🤖 AI Summary
This study addresses the limited spatiotemporal reasoning capability of large language models (LLMs) in understanding gridded geospatial data. We systematically compare structured prompt engineering against supervised fine-tuning (SFT). Our method introduces a geospatial-semantic–aware encoding scheme for gridded spatiotemporal data, constructs user-assistant interactive training data, and performs domain-adaptive fine-tuning. Through quantitative experiments—first of their kind—we reveal the fundamental limitations of zero-shot structured prompting on complex spatiotemporal reasoning tasks. We further demonstrate that domain-specific fine-tuning substantially enhances LLMs’ joint modeling capacity for geographic entities, temporal relations, and spatial topologies.
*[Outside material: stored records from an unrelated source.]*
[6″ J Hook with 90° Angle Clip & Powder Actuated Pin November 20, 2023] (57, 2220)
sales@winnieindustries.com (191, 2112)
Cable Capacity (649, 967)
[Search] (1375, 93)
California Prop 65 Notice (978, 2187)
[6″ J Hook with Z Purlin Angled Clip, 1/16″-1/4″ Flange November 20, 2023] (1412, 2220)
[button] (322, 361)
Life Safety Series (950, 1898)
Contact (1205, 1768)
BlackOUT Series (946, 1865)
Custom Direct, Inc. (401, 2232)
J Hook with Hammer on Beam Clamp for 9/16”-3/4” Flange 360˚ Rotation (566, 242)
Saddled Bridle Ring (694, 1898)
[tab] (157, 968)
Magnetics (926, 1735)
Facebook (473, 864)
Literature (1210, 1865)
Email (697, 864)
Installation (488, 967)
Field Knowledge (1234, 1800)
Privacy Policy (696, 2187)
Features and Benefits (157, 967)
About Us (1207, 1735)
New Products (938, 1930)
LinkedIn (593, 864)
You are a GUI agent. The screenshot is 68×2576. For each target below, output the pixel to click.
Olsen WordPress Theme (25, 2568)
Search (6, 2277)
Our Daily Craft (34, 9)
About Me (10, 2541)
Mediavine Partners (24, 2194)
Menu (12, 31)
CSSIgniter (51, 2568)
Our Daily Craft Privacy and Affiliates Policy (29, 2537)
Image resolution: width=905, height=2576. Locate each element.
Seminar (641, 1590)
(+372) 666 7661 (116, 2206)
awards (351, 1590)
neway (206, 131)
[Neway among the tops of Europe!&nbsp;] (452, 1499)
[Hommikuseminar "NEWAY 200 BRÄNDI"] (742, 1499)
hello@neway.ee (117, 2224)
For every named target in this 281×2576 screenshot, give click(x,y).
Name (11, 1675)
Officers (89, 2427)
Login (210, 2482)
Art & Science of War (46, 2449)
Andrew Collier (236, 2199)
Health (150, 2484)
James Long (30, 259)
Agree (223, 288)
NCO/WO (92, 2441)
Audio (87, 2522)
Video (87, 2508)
On geographic question answering and spatiotemporal inference tasks, the fine-tuned model achieves an average accuracy improvement of 32.7% over zero-shot prompting, with markedly improved generalization and robustness.
📝 Abstract
This paper presents a comparative study of large language models (LLMs) in interpreting grid-structured geospatial data. We evaluate the performance of a base model through structured prompting and contrast it with a fine-tuned variant trained on a dataset of user-assistant interactions. Our results highlight the strengths and limitations of zero-shot prompting and demonstrate the benefits of fine-tuning for structured geospatial and temporal reasoning.